• THINGS TO DO:
(a) Answer these questions from the article on Liam Smith's rematch with Chris Eubank Jr:
(i) In which round did Smith stop Eubank Jr in their first fight?
(ii) On what date did the first fight end?
(iii) Which two coaches is Smith working with at the Rotunda ABC?
(b) Translate this sentence from the article on Liam Smith's rematch with Chris Eubank Jr into Spanish: "Smith is back training in the Rotunda ABC in Liverpool, working with coaches Joe McNally and Declan O’Rourke ahead of the return."

[Begin READING PASSAGE]

Liam Smith On Chris Eubank Jr Rematch, Tommy Fury And Missed Penalties

TheSportsman caught up with Liam Smith ahead of his rematch with Eubank Jr
08:00, 18 Mar 2023

Liam Smith insists he will deal with Chris Eubank Jr in a more spectacular fashion when the pair meet once again in Manchester in May. The first fight could not have gone much better for the 34-year-old scouser who stopped the man from Brighton in the fourth round.

“I want to do a better job and I feel I can,” Smith said. “I know I can hurt Chris to the body and head. Yes, I’ve been hurt in the past, but has Chris ever hurt me? No. He’s got a lot to deal with in this rematch because he prided himself on never being hurt. He said he’d never been buzzed, never been hurt, never been dropped, never even had a standing count. Let’s have it right, he had all those things in four rounds. He’s got a big hurdle, a big demon to get over and get through next time around.”

Eubank Jr activated the rematch clause and will look to avenge a night that ended badly for him at Manchester Arena. The first fight certainly captured the imagination but veered into unsavoury territory when the pair were slinging verbals at the final press conference. There was a brief show of mutual respect at the conclusion of battle on Jan 21, but Smith isn’t expecting any niceties for the sequel.


“He couldn’t bring himself to say the better man won. He says, ‘the better….’ And he can’t finish the sentence. Look, I respect him as a fighter, I respect every fighter. I wish him no harm. But am I going to have a cup of tea or a drink with him? No. 

“The fella might finish boxing and be ok – he played the game, he’s earned millions playing the villain as he likes to call it. Once boxing  is done, he could be a nice fella and a person who I do get on with. At this moment in time, what he shows me, he's not my cup of tea. That doesn’t mean I hate him or anything like that. That’s it.” 

Smith is back training in the Rotunda ABC in Liverpool, working with coaches Joe McNally and Declan O’Rourke ahead of the return. Despite the convincing nature of the first contest, no stone will be left unturned in preparations. 

Initial talk of the rematch being staged at Anfield was ruled out due to scheduled redevelopment work taking place at the stadium. Goodison Park was another option along with Old Trafford cricket ground.

[End READING PASSAGE]
[Begin PROVIDED RECORDS]

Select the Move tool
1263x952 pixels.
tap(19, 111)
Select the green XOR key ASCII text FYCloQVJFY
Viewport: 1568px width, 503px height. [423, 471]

[End PROVIDED RECORDS]

• SOLUTIONS TO THE EXERCISE:
(a)
(i) The fourth round.
(ii) Jan 21.
(iii) Joe McNally and Declan O’Rourke.

(b) Smith ha vuelto a entrenar en el Rotunda ABC de Liverpool, donde trabaja con los entrenadores Joe McNally y Declan O’Rourke de cara a la revancha.